Le Centre européen des consommateurs France a informé la Direction générale de la concurrence, de la consommation et de la répression des fraudes de nombreuses réclamations concernant la marque de cosmétiques Leuxia. Ces internautes - dont certains habitent dans la région Auvergne-Rhône-Alpes - pensaient tester un produit de beauté à petit prix, ils ont découvert leurs comptes débités de plusieurs centaines d’euros et une crème aux effets incertains.
Depuis début 2017, c’est plus d’une cinquantaine de plaintes à l’échelle nationale concernant les abonnements cachés qui ont été répertoriés par le Centre européen des consommateurs France. Une recrudescence par rapport à 2015, où, à titre de comparaison une centaine de réclamations ont été collectées tout au long de l’année. Si bien que Ralph Roggenbuck, le juriste de la CECF, chargé de la question, admet que “les gens ne vont pas forcément porter plainte pour des sommes de 70 à 90 euros”, et laisse supposer que les cas d’arnaques seraient beaucoup plus nombreux.
L’offre peut paraître alléchante : pour des frais de port de 3,90 à 5,90 euros, le consommateur se voit proposer une lotion cosmétique d’essai de la marque Leuxia. Mais derrière cette proposition se tapit une arnaque. Cachée dans les conditions d’utilisation, une clause stipule que le client souscrit un abonnement mensuel variant de 60,90 à 99,90 euros.
Des clients débités de 90 à 850 euros
Le 30 décembre 2016, Lonnie se plaignait sur le site Kosmetic des produits commandés : “ils m’ont prélevé presque 200 euros pour les deux crèmes Leuxia et Mastique”. Un témoignage qui fait écho à ceux de ses camarades d’infortune : chacun s’est vu débiter en moyenne de 90 à 350 euros avant de réussir à rompre l’abonnement, voire 850 euros dans le cas le plus grave.
Car se rétracter de cet abonnement est un chemin de croix pour les consommateurs abusés : appeler le numéro du service après-vente ne suffit pas toujours à se faire rembourser les sommes prélevées. Il faut insister auprès de sa banque, par mail auprès de la marque, voire menacer de déposer plainte pour obtenir parfois seulement la moitié d’un remboursement.

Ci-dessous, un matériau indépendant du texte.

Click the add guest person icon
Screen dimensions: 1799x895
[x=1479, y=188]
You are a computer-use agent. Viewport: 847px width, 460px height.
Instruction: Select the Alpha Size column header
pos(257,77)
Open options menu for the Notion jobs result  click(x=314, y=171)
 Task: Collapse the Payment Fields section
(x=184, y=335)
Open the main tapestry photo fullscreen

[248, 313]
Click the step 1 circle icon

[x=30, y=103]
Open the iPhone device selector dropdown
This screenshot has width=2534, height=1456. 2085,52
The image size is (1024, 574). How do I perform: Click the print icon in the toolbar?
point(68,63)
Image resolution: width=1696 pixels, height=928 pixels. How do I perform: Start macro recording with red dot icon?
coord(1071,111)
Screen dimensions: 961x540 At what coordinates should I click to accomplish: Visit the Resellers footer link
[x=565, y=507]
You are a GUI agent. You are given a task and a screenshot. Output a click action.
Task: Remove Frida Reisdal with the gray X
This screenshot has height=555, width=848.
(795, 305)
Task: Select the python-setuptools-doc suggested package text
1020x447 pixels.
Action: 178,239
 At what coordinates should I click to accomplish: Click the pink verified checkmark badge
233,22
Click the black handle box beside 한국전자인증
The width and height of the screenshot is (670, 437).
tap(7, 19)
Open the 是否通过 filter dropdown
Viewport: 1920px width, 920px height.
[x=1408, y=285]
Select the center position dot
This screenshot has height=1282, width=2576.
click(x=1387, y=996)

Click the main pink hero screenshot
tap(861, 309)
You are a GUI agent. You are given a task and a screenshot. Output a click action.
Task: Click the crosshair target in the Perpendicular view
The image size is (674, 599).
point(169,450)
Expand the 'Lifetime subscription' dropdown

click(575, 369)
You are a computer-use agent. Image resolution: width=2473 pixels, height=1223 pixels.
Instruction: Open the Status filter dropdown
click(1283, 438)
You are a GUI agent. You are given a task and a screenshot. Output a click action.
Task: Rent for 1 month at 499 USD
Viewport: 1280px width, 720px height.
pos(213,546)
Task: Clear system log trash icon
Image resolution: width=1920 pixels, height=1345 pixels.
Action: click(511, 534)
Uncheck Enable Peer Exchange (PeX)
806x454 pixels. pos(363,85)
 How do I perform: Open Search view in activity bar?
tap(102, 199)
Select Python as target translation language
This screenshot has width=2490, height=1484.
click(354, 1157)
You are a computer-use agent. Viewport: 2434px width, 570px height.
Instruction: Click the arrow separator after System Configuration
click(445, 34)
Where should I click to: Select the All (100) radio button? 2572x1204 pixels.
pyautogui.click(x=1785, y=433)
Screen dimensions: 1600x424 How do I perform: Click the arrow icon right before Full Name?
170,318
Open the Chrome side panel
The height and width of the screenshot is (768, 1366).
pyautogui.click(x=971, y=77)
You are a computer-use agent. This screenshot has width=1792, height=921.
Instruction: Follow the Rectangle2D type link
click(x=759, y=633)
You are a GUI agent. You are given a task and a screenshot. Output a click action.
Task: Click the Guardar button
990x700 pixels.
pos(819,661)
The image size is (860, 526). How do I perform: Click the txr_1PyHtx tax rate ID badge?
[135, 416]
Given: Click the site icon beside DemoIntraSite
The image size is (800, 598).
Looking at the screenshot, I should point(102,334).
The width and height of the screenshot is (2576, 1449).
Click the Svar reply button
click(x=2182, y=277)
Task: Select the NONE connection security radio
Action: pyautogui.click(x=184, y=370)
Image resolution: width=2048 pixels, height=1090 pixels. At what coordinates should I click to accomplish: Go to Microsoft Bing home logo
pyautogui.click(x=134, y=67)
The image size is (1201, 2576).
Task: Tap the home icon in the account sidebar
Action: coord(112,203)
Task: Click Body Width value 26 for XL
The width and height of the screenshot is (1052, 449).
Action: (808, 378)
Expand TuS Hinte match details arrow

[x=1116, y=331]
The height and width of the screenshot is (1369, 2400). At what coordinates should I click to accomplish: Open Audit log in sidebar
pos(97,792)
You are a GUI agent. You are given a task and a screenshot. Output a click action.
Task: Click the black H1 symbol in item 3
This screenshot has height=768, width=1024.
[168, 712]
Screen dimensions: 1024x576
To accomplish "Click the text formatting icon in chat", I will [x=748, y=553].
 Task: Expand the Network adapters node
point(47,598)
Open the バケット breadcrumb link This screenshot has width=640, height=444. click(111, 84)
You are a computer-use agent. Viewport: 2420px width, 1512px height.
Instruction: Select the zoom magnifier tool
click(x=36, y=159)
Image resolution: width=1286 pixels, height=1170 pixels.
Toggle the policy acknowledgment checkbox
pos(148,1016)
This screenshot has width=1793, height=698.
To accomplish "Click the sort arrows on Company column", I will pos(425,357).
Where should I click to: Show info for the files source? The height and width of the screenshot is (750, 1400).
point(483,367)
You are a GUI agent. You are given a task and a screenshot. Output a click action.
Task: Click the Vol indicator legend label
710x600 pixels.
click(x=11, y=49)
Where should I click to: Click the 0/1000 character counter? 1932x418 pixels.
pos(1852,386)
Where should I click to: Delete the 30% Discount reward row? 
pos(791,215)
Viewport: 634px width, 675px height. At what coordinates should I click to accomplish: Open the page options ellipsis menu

De guerre lasse, beaucoup d’internautes préfèrent arrêter les frais en se satisfaisant d’avoir résilié l’abonnement.
Quant à l’efficacité du produit, Lisa du forum Kosmetic affirme "ces crèmes [lui] brûlaient le visage (...), j’avais des picotements permanents aux endroits où les crèmes étaient appliquées”. Parmi les ingrédients de la formule, on retrouve notamment de l’argireline, une neurotoxine qui paralyse les muscles et réduit la profondeur des rides faciales. Même si elle est utilisée (à très faible dose) par les chirurgiens plastiques avant une opération, son application quotidienne et prolongée peut exposer l’usager à des risques sanitaires. Au point que l’UFC Que Choisir l’a classée dans sa liste des composants indésirables dans les produits cosmétiques de 2017.
La marque change, l’arnaque reste la même
Depuis quelques jours, le site de Leuxia n’est plus disponible, mais une autre crème aux conditions d’utilisation tout aussi trompeuses a pris sa place. Dermagen iQ possède une interface similaire, ainsi que la même adresse pour les plaintes et les renvois de produits que son prédécesseur.
La compagnie derrière cette arnaque ? La mal-nommée Beauty and Truth (beauté et vérité) qui indique posséder une boîte postale à Las Vegas, bien que l’adresse de renvoi des colis soit elle à Chypre. Contacté par téléphone, le service après-vente de l’entreprise n’a pas été en mesure de nous mettre en relation avec Beauty and Truth.
Difficile dans ces conditions de lui faire répondre de ses actes devant la justice française. D’autant que depuis 2014, la firme cosmétique a changé à de multiples reprises le nom de ses produits - Perfect Serum, Clinic Derma, etc. - variant le prix mais jamais la recette de son escroquerie.
Pour contrer l’arnaque, le CECF conseille aux consommateurs de commencer par une opposition au paiement auprès de leur banque. Si cette première démarche se révèle insuffisante, l’organisme recommande d’utiliser une procédure “chargeback” en accord avec leur banque. Celle-ci “permet à un consommateur de revenir sur un ordre de paiement et d’être remboursé directement par l’émetteur de la carte bancaire ou de la banque lorsqu’un professionnel ne respecte pas les droits du consommateur”, précise le CECF.